12 October 2011, by Adele Rackley
Deforestation in West Africa can reduce rainfall over the rest of the forest by around half, according to research at the University of Leeds.
The circulation of warm and cool air at the forest's edge produces a 'vegetation breeze' – much like a sea breeze. This air movement creates rain clouds at the boundary but stops clouds forming over the cooler forest.
Because this happens at the boundary between forest and open areas, the pattern of land clearance influences the strength of the effect, so these findings have particular implications for rainforest management.
Scientists already knew about the effect of these temperature differences on local weather patterns from satellite observations, but no one had looked in detail at what might happen to rainfall as a result.
'There has been lots of work looking at deforestation at larger scales, but you have to understand the implications for rainfall of these smaller-scale processes to properly understand the long-term impacts of deforestation,' said Dr Garcia-Carreras, lead author of the report published in Geophysical Research Letters.
'African rainforests already have the lowest rainfall of any rainforest ecosystem on Earth'
Dr Luis Garcia-Carreras, University of Leeds
The researchers used a Met Office computer model to simulate rainfall over the different types of land. They ran the simulations many times, varying the amount of heat exchanged from the surface to the atmosphere, and the extent of the forested and cleared areas.
They found that rainfall over the remaining forested areas could be less than half what would be expected if there was no deforestation, while it was between four and six times higher over the deforested areas.
This happens because the vegetation breezes generate clouds which move air upwards. This updraft produces a downward air movement around it, which suppresses cloud formation – and therefore rain.
'The downward movement is relatively gentle, but it can suppress cloud formation as much as 80km from the vegetation boundary,' said Dr Garcia-Carreras.
The full implications of these variations aren't yet clear; it's possible that reduced rainfall over the already relatively dry West African rainforests could hasten the decline of the forest, creating a 'negative feedback' loop.

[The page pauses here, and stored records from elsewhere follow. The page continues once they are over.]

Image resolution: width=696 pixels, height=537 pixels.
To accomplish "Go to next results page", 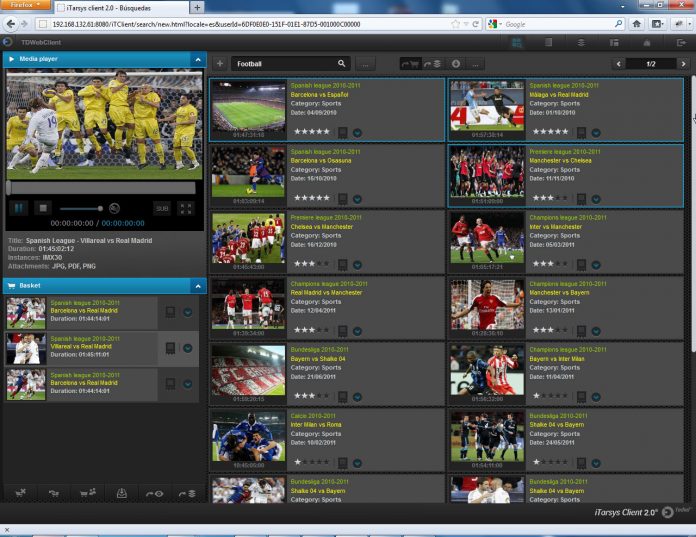I will pyautogui.click(x=683, y=64).
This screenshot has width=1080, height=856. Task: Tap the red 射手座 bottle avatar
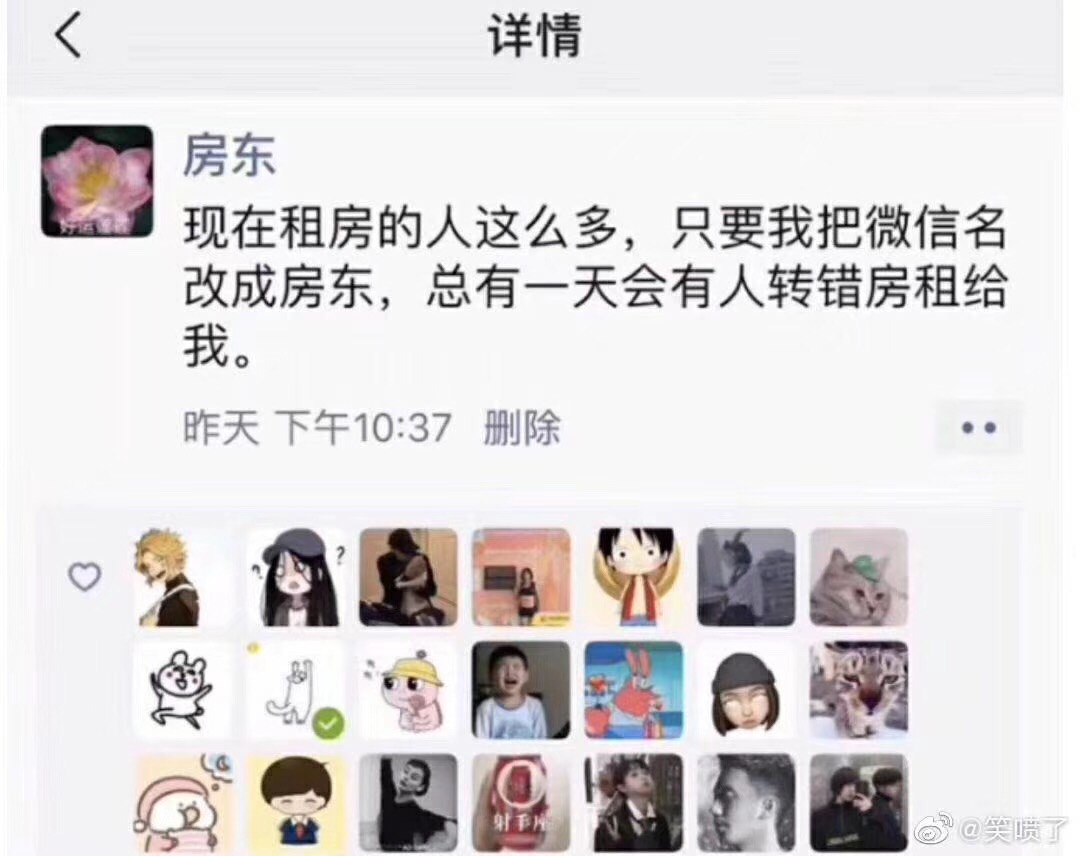[x=521, y=802]
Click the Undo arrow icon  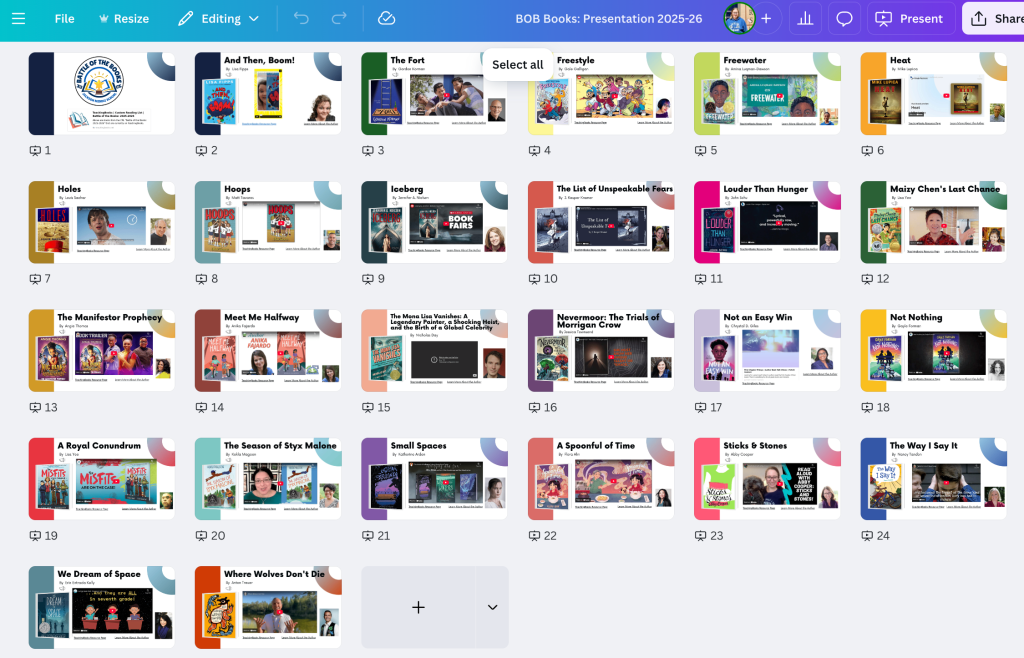pos(301,18)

'African rainforests already have the lowest rainfall of any rainforest ecosystem on Earth, which could make them particularly sensitive to changes in local weather patterns,' said Dr Garcia-Carreras.
The effect on rainfall was clear for all the vegetation models the researchers ran, but they emphasise that peak rainfall is hard to predict because it is affected by the size of the temperature differences, the size of the vegetation patches and the distance between patches.
So areas with more and smaller areas of deforestation – such as the 'fishbone' pattern of deforestation common in the Amazon – are likely suffer a much stronger suppression of rainfall than regions with fewer but larger deforested patches.
The research was funded by NERC as part of the African Monsoon Multidisciplinary Analysis (AMMA) campaign.